### WHAT THIS TASK INVOLVES
Reproduce the entries below, swapping each occurrence of "screenshot" for "screen image" and changing nothing else. Leave the pictures out of your output.

-- Start of TASK MATERIAL --

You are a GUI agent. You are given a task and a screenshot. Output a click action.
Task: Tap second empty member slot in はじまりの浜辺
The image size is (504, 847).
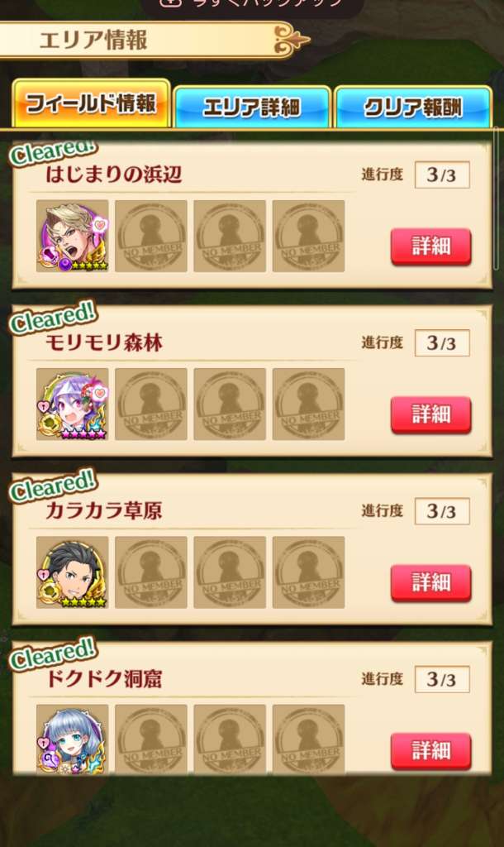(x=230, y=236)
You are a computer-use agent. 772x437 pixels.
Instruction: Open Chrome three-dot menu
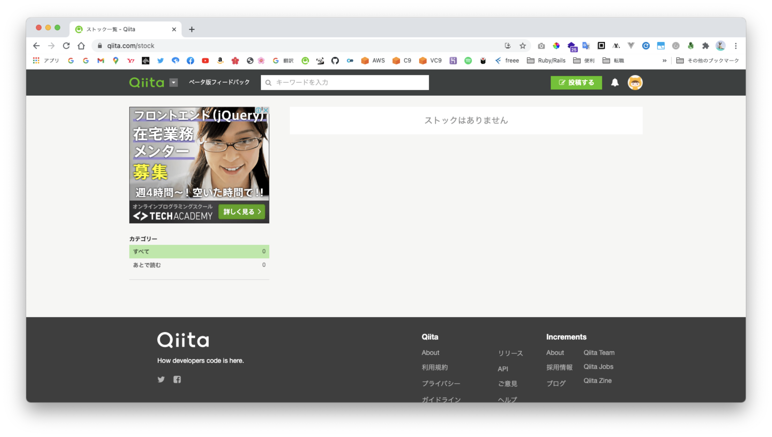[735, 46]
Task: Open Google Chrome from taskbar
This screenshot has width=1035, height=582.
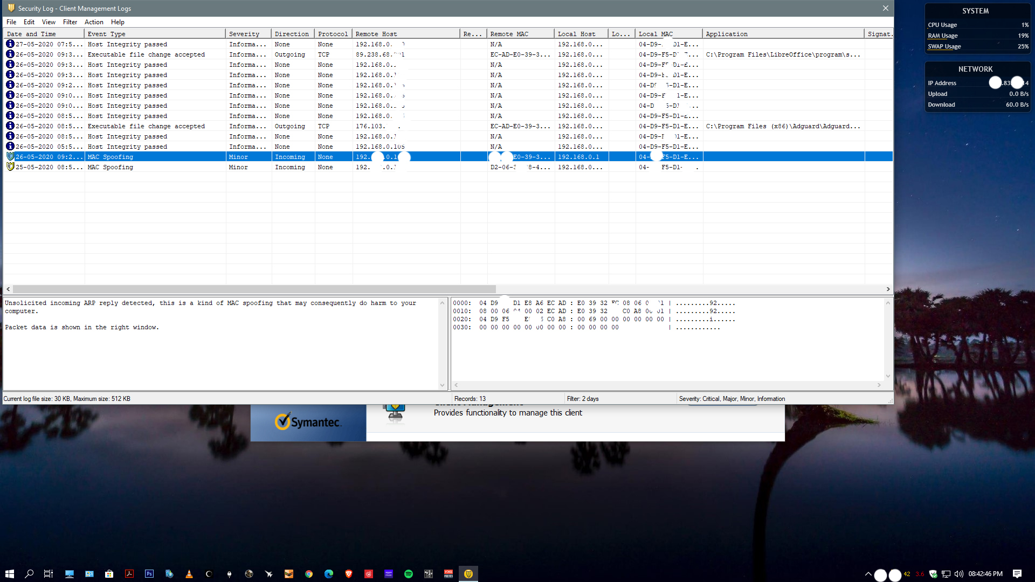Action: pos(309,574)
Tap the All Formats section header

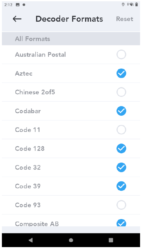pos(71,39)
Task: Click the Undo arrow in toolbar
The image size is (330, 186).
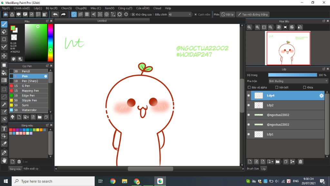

-- End of TASK MATERIAL --

### RESULT FOR THIS EXERCISE
You are a GUI agent. You are given a task and a screen image. Output a click action.
Task: Tap second empty member slot in はじまりの浜辺
The image size is (504, 847).
(x=230, y=236)
You are a computer-use agent. 772x437 pixels.
Instruction: Open Chrome three-dot menu
[735, 46]
Task: Open Google Chrome from taskbar
This screen image has width=1035, height=582.
Action: pos(309,574)
Tap the All Formats section header

pos(71,39)
Task: Click the Undo arrow in toolbar
The image size is (330, 186).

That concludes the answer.